Available records -
_ _ _ _ _ _ _

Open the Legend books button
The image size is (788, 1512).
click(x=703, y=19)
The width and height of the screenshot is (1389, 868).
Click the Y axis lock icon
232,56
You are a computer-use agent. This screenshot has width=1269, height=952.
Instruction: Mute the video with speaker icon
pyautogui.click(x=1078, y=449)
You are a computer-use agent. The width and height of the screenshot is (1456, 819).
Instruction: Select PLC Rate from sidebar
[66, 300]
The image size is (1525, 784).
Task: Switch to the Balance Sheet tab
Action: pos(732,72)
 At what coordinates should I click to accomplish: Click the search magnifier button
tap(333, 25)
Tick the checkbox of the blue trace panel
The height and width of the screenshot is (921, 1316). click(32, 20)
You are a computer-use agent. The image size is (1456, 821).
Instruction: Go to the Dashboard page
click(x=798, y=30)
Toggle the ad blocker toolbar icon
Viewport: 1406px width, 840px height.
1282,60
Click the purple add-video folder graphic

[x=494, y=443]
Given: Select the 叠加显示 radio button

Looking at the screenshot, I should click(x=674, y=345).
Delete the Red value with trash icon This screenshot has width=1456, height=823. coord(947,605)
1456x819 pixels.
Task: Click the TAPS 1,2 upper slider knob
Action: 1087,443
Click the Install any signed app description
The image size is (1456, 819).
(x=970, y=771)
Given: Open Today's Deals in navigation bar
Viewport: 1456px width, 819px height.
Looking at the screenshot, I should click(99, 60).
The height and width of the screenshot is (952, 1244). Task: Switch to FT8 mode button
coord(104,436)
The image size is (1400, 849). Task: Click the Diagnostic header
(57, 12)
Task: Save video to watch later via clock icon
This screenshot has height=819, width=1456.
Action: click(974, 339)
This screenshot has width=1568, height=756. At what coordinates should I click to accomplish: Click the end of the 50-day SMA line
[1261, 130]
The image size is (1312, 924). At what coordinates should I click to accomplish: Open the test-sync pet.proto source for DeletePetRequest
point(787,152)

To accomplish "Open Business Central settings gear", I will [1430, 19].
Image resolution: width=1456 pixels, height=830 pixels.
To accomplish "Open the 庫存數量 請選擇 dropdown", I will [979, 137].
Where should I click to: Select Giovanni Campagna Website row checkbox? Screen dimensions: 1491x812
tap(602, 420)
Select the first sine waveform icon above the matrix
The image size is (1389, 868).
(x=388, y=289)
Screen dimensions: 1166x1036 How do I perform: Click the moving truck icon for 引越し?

_ _ _ _ _ _ _

Your objective - With nothing left out, print the data above exactly.

Output for this exercise -
Open the Legend books button
The image size is (788, 1512).
click(x=703, y=19)
The width and height of the screenshot is (1389, 868).
Click the Y axis lock icon
232,56
You are a computer-use agent. This screenshot has width=1269, height=952.
Instruction: Mute the video with speaker icon
pyautogui.click(x=1078, y=449)
You are a computer-use agent. The width and height of the screenshot is (1456, 819).
Instruction: Select PLC Rate from sidebar
[66, 300]
The image size is (1525, 784).
Task: Switch to the Balance Sheet tab
Action: pos(732,72)
 At what coordinates should I click to accomplish: Click the search magnifier button
tap(333, 25)
Tick the checkbox of the blue trace panel
The height and width of the screenshot is (921, 1316). click(32, 20)
You are a computer-use agent. The image size is (1456, 821).
Instruction: Go to the Dashboard page
click(x=798, y=30)
Toggle the ad blocker toolbar icon
Viewport: 1406px width, 840px height.
1282,60
Click the purple add-video folder graphic

[x=494, y=443]
Given: Select the 叠加显示 radio button

Looking at the screenshot, I should click(x=674, y=345).
Delete the Red value with trash icon This screenshot has width=1456, height=823. coord(947,605)
1456x819 pixels.
Task: Click the TAPS 1,2 upper slider knob
Action: 1087,443
Click the Install any signed app description
The image size is (1456, 819).
(x=970, y=771)
Given: Open Today's Deals in navigation bar
Viewport: 1456px width, 819px height.
Looking at the screenshot, I should click(99, 60).
The height and width of the screenshot is (952, 1244). Task: Switch to FT8 mode button
coord(104,436)
The image size is (1400, 849). Task: Click the Diagnostic header
(57, 12)
Task: Save video to watch later via clock icon
This screenshot has height=819, width=1456.
Action: click(974, 339)
This screenshot has width=1568, height=756. At what coordinates should I click to accomplish: Click the end of the 50-day SMA line
[1261, 130]
The image size is (1312, 924). At what coordinates should I click to accomplish: Open the test-sync pet.proto source for DeletePetRequest
point(787,152)

To accomplish "Open Business Central settings gear", I will [1430, 19].
Image resolution: width=1456 pixels, height=830 pixels.
To accomplish "Open the 庫存數量 請選擇 dropdown", I will [979, 137].
Where should I click to: Select Giovanni Campagna Website row checkbox? Screen dimensions: 1491x812
tap(602, 420)
Select the first sine waveform icon above the matrix
The image size is (1389, 868).
(x=388, y=289)
Screen dimensions: 1166x1036 How do I perform: Click the moving truck icon for 引越し?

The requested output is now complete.